For all the goals Rennie Curran had, the one still unaccomplished will finally be achieved in just a few days.
Ever since the Tennessee Titans linebacker was young, Curran was immersed in a Liberian state of mind. His mother came to America from the West African nation in 1984 to study nursing at Emory; his father came to visit a year later and ended up staying when civil war broke out back home. After they took up residence in the states, the Curran family took it upon themselves to help family members come over and send financial support to those still in Liberia.
Far removed from the days when he had to give up his bed to family members, Curran will finally experience in person what he only saw in pictures and videos. He and his family will embark on a 10-day charity mission and tour to Liberia starting Monday.
"It's been something I've wanted to do for a while," Curran said. "I can't wait to have all that speculations and the dreaming and everything that I've heard actually become a reality."
Curran calls the trip the Liberian Dream, his nickname growing up and the same phrase he tattooed on his left arm, sandwiching an inked Liberian flag.
"It really represents the vision of just what hard work and education and doing things right, that dream of making it and going back and helping your people and giving back," Curran said.
In partnership with the non-profit Liberia Economic Development Initiative, run by his older sister, Curran hopes to create awareness about Liberia by doing charity work, evaluating the country's needs and meeting with people and governmental officials to build relationships for future endeavors.

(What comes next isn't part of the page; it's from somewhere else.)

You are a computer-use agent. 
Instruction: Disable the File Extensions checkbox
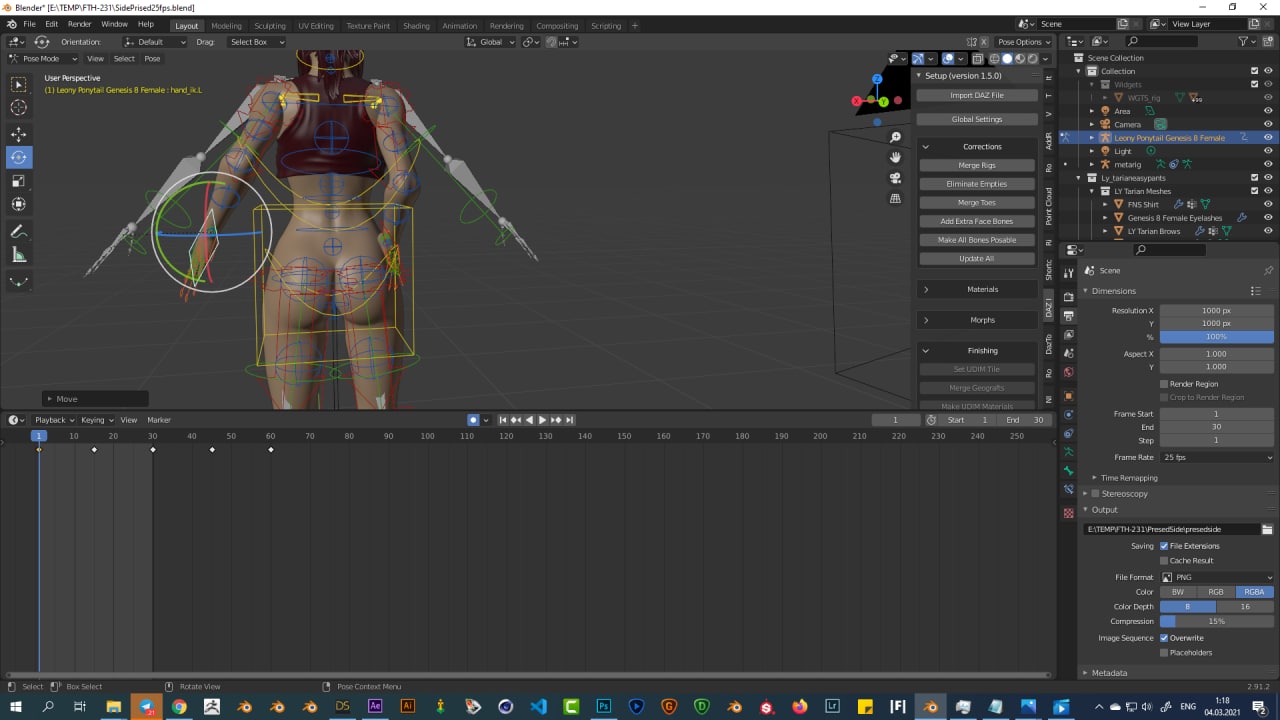[x=1164, y=546]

"We're very blessed individuals; I feel like we're in the position to give back, and I feel like it's something that should be important to every player in the NFL," Curran said. "I don't think people realize how little money can change people's lives. You can spend money on car or clothes, but there's nothing like giving money to change a life, to know it's going towards something great.
"I think it can make life worthwhile, to know that you're giving someone an opportunity that they never could dream of, just because of something you did."